Sì, ma la verità è che proposte di legge se ne depositano ogni giorno in Parlamento a iosa. Ho la sensazione che sia mancato qualcosa di davvero efficace, un impegno concreto. Tanto che chi ha ha voluto fare una scelta come la vostra è dovuto andare all’estero, dove era legale. Crede davvero che si sia fatto tutto ciò che era necessario?
“Io credo che quotidianamente qualcosa succeda e succeda grazie all’impegno di Famiglie Arcobaleno, un’associazione che esiste da vent’anni, di cui anche noi facciamo parte e che all’inizio era stata originata da uno sparuto gruppo di sole mamme, dal momento che per loro la procreazione era più facile grazie ai percorsi medicalmente assistiti. La progressione del fenomeno e la visibilità crescente delle coppie omogenitoriali maschili hanno cercato di agire sul cambiamento della percezione ostile da parte dell’opinione pubblica. Però, sicuramente condivido quello che tu dici, cioè che movimento e popolazione LGBTQIA+ in Italia sono chiaramente frammentati, spesso non hanno una visione comune e una concreta efficacia nella rivendicazione dei diritti”.
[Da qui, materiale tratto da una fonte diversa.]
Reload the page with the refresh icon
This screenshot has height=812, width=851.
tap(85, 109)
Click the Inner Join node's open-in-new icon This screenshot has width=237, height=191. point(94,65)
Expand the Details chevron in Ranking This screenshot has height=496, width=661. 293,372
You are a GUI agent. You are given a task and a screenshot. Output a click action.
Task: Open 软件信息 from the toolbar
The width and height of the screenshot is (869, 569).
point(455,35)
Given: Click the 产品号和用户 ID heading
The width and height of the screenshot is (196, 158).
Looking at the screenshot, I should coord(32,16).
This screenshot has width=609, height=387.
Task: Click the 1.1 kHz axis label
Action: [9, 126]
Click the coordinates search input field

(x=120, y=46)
Tanti sorrisi e tante pacche sulle spalle quando sfilate al Pride, ma non ho avuto la percezione di un grande impegno nei vostri confronti. Eppure, siete un’avanguardia importante…
“Ci sono momenti in cui il movimento – qualunque cosa si intenda con questo termine – dovrebbe ritrovare unità: non penso soltanto a noi Famiglie Arcobaleno, ma anche a ciò che riguarda e tocca la comunità transgender, che negli ultimi mesi è stata sottoposta a pretestuosi controlli (vedi il caso dell’ospedale di Careggi) che hanno generato inquietudine. Non nego che vi siano state azioni, appelli e sostegno, ma è pur vero che dobbiamo renderci conto che c’è un attacco indiscriminato in senso più largo a tutti i diritti, come dimostrato dall’ingresso nei consultori delle cosiddette associazioni pro vita. Non ha più senso fare battaglie di parte, perché in questo momento siamo tutti sotto attacco e la risposta deve essere comune e compatta”.
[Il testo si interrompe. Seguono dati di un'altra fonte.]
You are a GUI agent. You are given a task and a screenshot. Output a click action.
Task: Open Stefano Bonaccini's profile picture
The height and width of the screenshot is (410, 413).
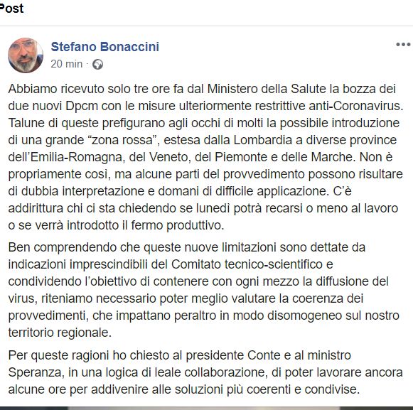click(26, 55)
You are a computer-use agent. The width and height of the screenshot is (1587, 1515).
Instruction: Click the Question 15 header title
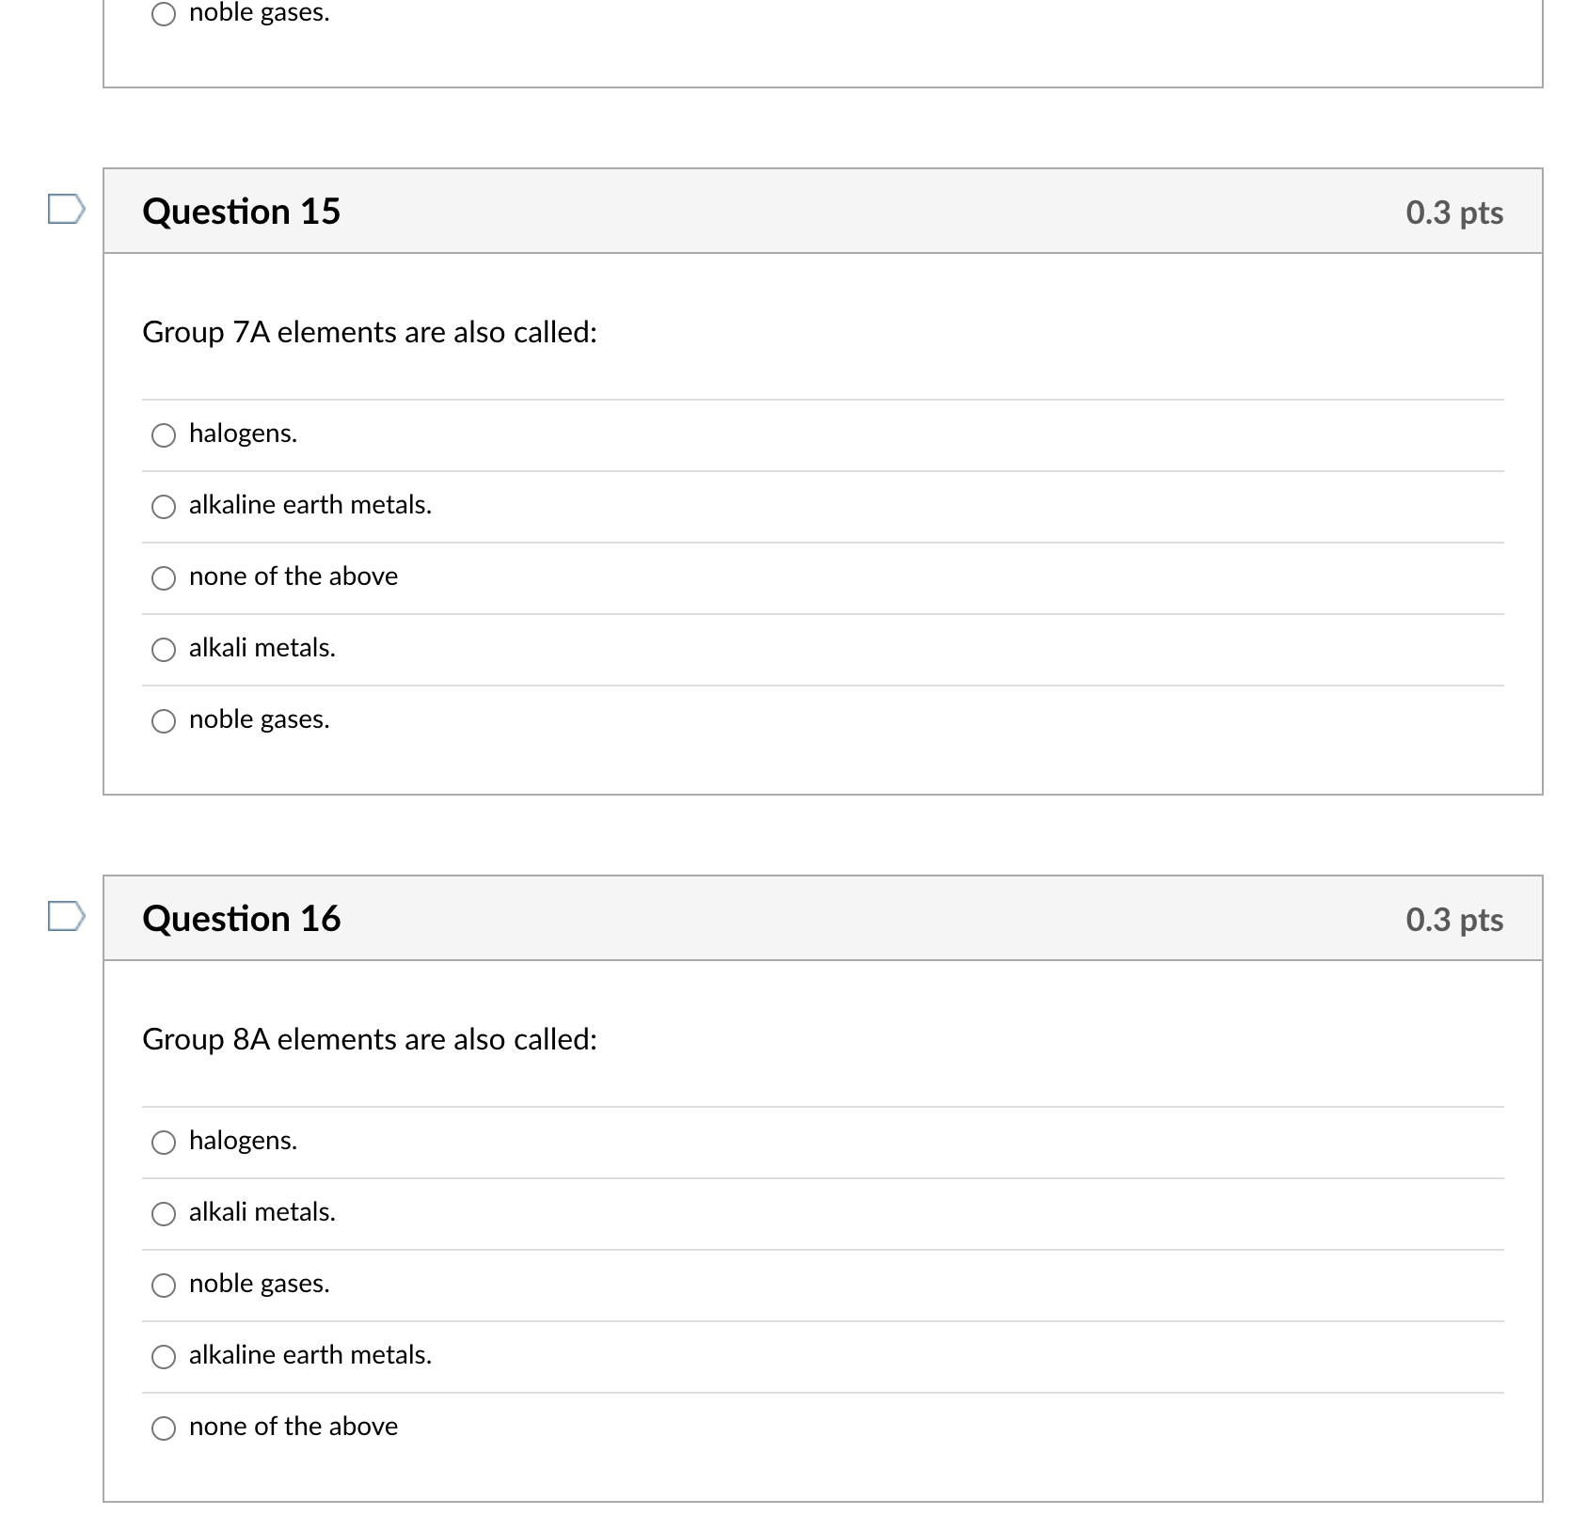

Davide, nel corso di tutta l’intervista ha continuato a definire il suo compagno con la formula unito civile. Immagino che a questa scelta sia sottesa un’insoddisfazione nei confronti dell’unico istituto concesso alle persone dello stesso sesso, l’unione civile, e una rivendicazione del matrimonio ugualitario. Sbaglio?
“Non sbagli. Io e il mio compagno siamo uniti civilmente, ma se fossimo mariti probabilmente potremmo vivere la nostra vita in una maniera del tutto differente e migliore. Temo che quando si è scelto di portare a casa le unioni civili ci sia stata una incresciosa mancanza di coraggio. Il matrimonio egualitario avrebbe reso possibile aspirare a percorsi di procreazione medicalmente assistita e avrebbe reso tutte le famiglie autenticamente uguali. Per questo credo che il matrimonio egualitario sia il prossimo concreto obiettivo per cui battersi. È lo stesso motivo per cui noi non abbiamo iniziato un iter per ottenere la step child adoption, che non è che un ipocrita palliativo rispetto alla realtà della nostra famiglia. Questa scelta ci costringe ad accettare l’idea che Martino Libero ha un padre biologico e uno adottivo, quest’ultimo una sorta di padre di serie B. Noi Famiglie Arcobaleno sappiamo che non è così, che entrambi i padri o entrambe le madri sono uguali di fronte ai loro figli e per questo non smetteremo mai di batterci. Negli ultimi anni abbiamo dato troppa importanza alla parola resilienza, ci siamo adattati pensando che ci si dovesse accontentare di fare piccoli passi per raggiungere lo scopo finale. Forse è arrivato il momento di pensare in grande e di rivedere la propensione al compromesso a ribasso”.
Come avete scelto il nome di vostro figlio?
“Martino è un nome che ci piaceva molto, un nome allegro, spensierato, che suonava bene. Libero, invece, esprime il desiderio, l’augurio che nostro figlio possa essere libero anche grazie a quello che noi potremo fare per lui in questi anni. Cosa può augurarsi un genitore di più bello per il proprio figlio se non che possa essere felice per ciò che è veramente?”.